Document passage:
□ □ □ □ □ □ □
We'll find the probability a flower is a Setosa by finding $P(H|E,F)$, where $E$ represents a sepal length value, and $F$ represents a sepal width.  So, to calculate the probability $P(H|E, F)$, the probability of a setosa given both features, we use the following formula:  

$P(H|E, F): \frac{P(HEF)}{P(EF)} = \frac{P(H)P(E|H)P(F|H,F)}{P(EF)}$

So focusing on the numerator, we see that the probability of setosa occurring, and the features $E$ and $F$ occuring is the $P(H)$ times $P(E|H)$ times $P(F|H and F)$.

For example, if $E$ represents sepal length of 5, and $F$ is sepal width of 3, then we would be calculating: 

$P(H|E, F) =\frac{P(HEF)}{P(EF)} =  \frac{P(H)P(E|H)P(F|H,F)}{P(EF)} = \frac{P(setosa)P(l = 5|setosa)P(w = 3|setosa, l = 5)}{P(EF)}$

> Now focusing on the last term in the numerator, notice that our probability recognizes that the probability of our $width = 3$, changes if we know that we have a setosa, and the length is 5.  This is just the chain rule all over again. 

**But**, in practice, with *naive* bayes we assume that all of the feature values are independent of one another, changing our formula to: 

$P(H|E, F): \frac{P(HEF)}{P(EF)} = \frac{P(H)P(E|H)P(F|H)}{P(EF)}$

As we add more and more features, our assumption of the features being independent of one another makes things easier.  And in terms of prediction, it works well in practice.  

> This assumption of independence is what makes naive bayes, naive.
□ □ □ □ □ □ □
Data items
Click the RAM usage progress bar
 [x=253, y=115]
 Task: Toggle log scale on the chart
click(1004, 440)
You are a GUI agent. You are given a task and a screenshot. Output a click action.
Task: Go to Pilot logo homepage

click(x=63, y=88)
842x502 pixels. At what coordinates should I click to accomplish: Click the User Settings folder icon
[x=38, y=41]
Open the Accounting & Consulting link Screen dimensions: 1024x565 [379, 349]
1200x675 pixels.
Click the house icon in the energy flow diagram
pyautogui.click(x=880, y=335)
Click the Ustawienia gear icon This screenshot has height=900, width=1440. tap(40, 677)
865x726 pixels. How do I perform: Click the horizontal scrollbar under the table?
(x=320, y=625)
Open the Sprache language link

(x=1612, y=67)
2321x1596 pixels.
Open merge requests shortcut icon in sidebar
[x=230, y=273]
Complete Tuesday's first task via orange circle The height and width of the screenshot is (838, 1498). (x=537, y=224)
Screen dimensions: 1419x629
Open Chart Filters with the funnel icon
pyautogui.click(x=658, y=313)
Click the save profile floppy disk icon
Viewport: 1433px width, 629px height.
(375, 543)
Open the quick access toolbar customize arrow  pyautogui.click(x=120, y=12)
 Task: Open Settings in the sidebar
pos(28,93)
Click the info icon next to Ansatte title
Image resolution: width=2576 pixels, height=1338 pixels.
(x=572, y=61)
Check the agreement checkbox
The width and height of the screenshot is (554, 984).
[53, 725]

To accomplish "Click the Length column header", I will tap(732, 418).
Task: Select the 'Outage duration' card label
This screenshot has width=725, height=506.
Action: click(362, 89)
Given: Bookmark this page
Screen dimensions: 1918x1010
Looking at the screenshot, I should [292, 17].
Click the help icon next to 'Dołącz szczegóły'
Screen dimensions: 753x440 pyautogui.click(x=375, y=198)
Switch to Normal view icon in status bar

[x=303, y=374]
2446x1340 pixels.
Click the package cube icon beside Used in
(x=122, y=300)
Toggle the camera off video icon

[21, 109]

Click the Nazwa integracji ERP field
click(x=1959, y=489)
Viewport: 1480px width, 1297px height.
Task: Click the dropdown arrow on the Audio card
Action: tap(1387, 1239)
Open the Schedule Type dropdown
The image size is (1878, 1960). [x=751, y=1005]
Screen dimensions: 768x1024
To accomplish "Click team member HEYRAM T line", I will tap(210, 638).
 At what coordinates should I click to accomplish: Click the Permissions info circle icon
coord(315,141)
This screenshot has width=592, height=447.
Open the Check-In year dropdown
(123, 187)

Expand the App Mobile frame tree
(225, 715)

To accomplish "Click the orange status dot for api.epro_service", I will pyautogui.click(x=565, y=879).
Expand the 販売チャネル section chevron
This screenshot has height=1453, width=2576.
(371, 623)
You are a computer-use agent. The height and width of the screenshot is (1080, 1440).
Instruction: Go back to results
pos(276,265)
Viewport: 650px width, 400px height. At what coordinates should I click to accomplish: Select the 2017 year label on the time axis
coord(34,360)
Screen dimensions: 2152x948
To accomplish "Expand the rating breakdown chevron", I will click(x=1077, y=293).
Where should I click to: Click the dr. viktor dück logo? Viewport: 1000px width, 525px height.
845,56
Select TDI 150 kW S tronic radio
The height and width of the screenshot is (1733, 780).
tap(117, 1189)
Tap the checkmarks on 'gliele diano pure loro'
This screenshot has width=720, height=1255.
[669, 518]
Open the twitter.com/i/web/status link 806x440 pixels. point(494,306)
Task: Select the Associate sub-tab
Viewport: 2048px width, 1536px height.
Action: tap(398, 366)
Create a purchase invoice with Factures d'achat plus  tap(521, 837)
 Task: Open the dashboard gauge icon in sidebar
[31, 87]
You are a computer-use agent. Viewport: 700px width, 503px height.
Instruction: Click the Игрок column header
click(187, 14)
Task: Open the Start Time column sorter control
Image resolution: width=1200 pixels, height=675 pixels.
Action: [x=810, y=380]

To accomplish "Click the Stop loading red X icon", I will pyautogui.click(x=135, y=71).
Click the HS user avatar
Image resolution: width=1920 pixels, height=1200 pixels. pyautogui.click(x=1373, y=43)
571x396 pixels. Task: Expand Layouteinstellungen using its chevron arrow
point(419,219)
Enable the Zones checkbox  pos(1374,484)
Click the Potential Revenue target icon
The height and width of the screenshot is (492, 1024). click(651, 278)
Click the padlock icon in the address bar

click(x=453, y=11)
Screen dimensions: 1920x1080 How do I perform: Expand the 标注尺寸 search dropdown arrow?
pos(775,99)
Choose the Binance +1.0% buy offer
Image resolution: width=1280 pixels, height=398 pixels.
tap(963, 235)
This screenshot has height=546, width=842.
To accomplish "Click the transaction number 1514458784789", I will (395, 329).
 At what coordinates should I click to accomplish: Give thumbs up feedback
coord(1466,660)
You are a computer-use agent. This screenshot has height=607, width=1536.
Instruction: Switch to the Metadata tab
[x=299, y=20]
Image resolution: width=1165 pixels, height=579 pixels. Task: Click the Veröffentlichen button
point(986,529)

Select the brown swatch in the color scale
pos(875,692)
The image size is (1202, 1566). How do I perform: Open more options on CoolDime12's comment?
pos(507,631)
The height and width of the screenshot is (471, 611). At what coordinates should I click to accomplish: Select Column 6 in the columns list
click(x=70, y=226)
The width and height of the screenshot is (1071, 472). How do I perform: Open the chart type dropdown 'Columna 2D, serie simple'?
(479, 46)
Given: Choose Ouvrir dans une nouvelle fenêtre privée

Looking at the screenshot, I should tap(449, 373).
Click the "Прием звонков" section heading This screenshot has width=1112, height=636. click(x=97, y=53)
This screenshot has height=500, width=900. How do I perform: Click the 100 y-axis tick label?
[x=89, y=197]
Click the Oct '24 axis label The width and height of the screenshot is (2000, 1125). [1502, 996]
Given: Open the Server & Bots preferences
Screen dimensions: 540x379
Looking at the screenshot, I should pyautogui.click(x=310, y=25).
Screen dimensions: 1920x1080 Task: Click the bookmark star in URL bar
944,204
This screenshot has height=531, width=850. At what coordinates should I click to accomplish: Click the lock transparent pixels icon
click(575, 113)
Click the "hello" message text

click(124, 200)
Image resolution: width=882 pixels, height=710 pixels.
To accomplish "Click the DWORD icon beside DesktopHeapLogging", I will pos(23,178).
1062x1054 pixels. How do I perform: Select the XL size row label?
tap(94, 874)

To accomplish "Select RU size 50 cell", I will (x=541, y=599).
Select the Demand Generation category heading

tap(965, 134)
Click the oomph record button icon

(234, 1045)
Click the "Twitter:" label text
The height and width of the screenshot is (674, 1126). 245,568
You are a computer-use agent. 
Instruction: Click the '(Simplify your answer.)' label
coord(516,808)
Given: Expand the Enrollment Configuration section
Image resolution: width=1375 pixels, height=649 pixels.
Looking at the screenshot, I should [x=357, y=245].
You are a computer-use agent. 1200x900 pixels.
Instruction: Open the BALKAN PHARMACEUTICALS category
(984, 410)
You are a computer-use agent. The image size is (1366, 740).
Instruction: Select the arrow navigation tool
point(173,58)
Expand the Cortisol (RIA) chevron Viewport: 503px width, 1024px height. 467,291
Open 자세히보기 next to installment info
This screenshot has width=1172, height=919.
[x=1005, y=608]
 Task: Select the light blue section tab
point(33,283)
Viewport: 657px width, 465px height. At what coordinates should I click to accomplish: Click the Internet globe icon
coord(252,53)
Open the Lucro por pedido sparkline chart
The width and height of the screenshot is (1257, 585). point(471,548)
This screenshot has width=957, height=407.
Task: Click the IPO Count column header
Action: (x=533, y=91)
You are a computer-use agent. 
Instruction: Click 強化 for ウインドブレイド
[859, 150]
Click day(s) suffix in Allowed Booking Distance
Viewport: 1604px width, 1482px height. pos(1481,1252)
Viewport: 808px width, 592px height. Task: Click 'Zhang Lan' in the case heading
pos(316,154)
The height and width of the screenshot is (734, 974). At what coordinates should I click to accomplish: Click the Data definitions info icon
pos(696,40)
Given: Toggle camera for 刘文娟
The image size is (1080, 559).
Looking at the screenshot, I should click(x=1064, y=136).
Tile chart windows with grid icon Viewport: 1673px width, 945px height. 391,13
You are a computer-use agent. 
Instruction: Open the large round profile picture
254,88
□ □ □ □ □ □ □
Exercise tasks:
A) From the data items, reproduce word for word the lines beginning with the one containing "info circle icon" and running through the one containing "will click(x=1077, y=293).", both included.
B) Continue the naive Bayes passage from where it stops.

Outputs:
A)
 At what coordinates should I click to accomplish: Click the Permissions info circle icon
coord(315,141)
This screenshot has width=592, height=447.
Open the Check-In year dropdown
(123, 187)

Expand the App Mobile frame tree
(225, 715)

To accomplish "Click the orange status dot for api.epro_service", I will pyautogui.click(x=565, y=879).
Expand the 販売チャネル section chevron
This screenshot has height=1453, width=2576.
(371, 623)
You are a computer-use agent. The height and width of the screenshot is (1080, 1440).
Instruction: Go back to results
pos(276,265)
Viewport: 650px width, 400px height. At what coordinates should I click to accomplish: Select the 2017 year label on the time axis
coord(34,360)
Screen dimensions: 2152x948
To accomplish "Expand the rating breakdown chevron", I will click(x=1077, y=293).

B)
### Seeing an Example

Now let's see an example of Naive Bayes with multiple features working with our iris dataset.

In [21]:
from sklearn import datasets
import pandas as pd
iris = datasets.load_iris()

X = pd.DataFrame(iris.data[:, :2], columns = iris['feature_names'][:2])  # we only take the first two features.
y = pd.Series(iris.target)

setosa_df = X.loc[y[y == 0].index]
not_setosa_df = X.loc[y[y != 0].index]

Above we loaded our data separated it by our setosas, and non setosas.  We selected the features of sepal length and sepal width for both groups.

In [6]:
setosa_df[:2], not_setosa_df[:2]

(   sepal length (cm)  sepal width (cm)
 0                5.1               3.5
 1                4.9               3.0,
     sepal length (cm)  sepal width (cm)
 50                7.0               3.2
 51                6.4               3.2)

Now given an observation, we want to calculate something like the following:

$P(S|L, W) = \frac{P(setosa)P(l = 5.1|setosa)P(w = 3.5|setosa, l = 5.1)}{P(LW)}$

So we know that $P(setosa) = .33$, and next filling out the numerator, we should find the probability of a specific length and width assuming we have a setosa.  To do that, we find the parameters of distribution of lengths and widths for a setosa.

In [8]:
import scipy
setosa_length_mean, setosa_width_mean = setosa_df.mean()
setosa_length_std, setosa_width_std = setosa_df.std()

Then we can initialize the distributions.

In [9]:
rvs_setosa_length = scipy.stats.norm(setosa_length_mean, setosa_length_std)
rvs_setosa_width = scipy.stats.norm(setosa_width_mean, setosa_width_std)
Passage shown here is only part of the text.